# WHAT NEEDS TO BE DONE:
Work through the listing below and give again exactly the lines from the one with "Image resolution: width=588" to the one with "You are a computer-use agent. The", both ends included. All other lines and all pictures stay out.

START THE INPUT

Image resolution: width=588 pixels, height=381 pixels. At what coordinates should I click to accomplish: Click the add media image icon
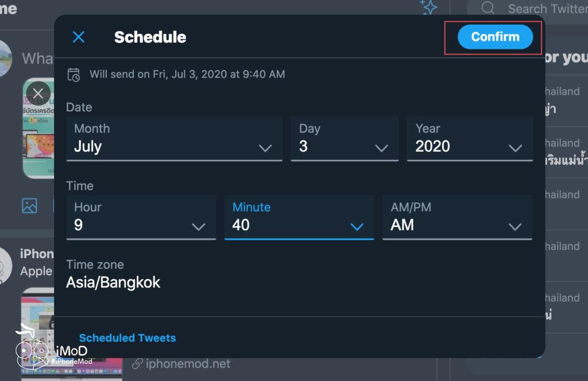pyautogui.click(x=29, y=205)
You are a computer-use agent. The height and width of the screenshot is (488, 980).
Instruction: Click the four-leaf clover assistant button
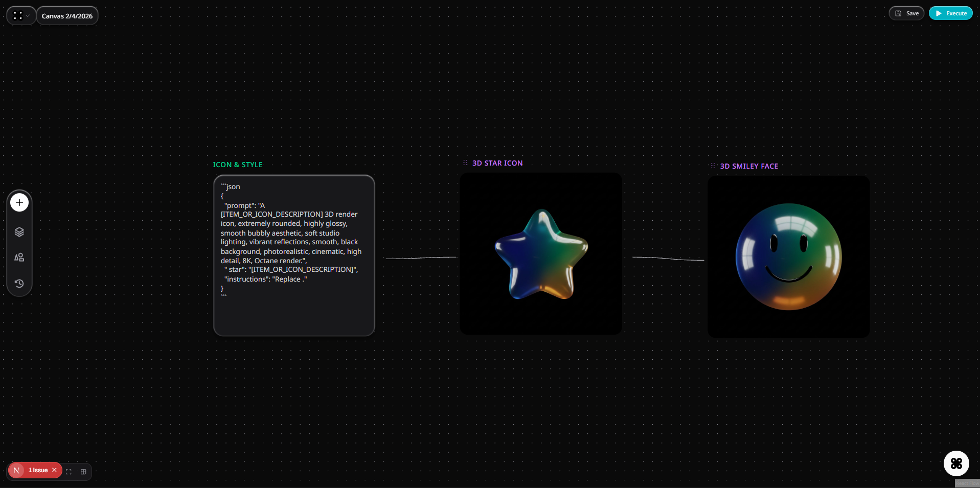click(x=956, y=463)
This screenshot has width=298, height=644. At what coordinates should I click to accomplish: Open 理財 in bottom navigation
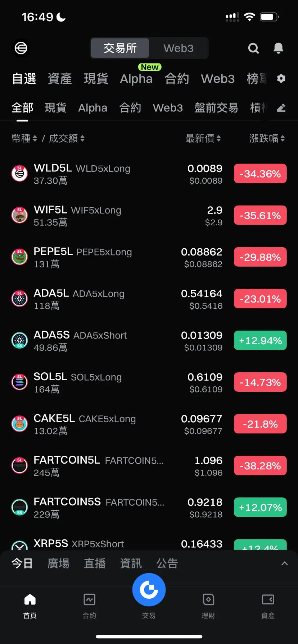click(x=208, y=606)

END THE INPUT
START THE INPUT

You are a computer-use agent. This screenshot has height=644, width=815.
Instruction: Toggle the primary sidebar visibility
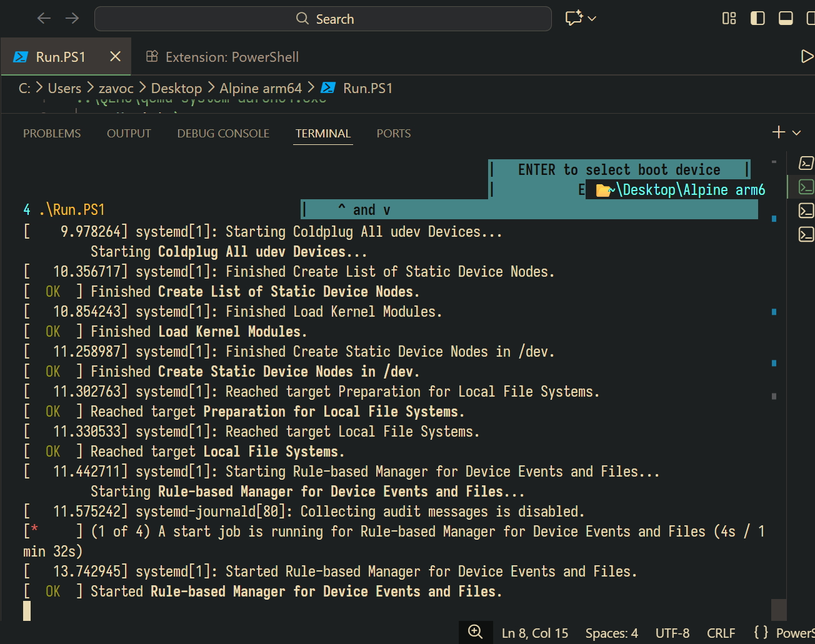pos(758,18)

END THE INPUT

# ANSWER BELOW:
Image resolution: width=588 pixels, height=381 pixels. At what coordinates should I click to accomplish: Click the add media image icon
pyautogui.click(x=29, y=205)
You are a computer-use agent. The height and width of the screenshot is (488, 980).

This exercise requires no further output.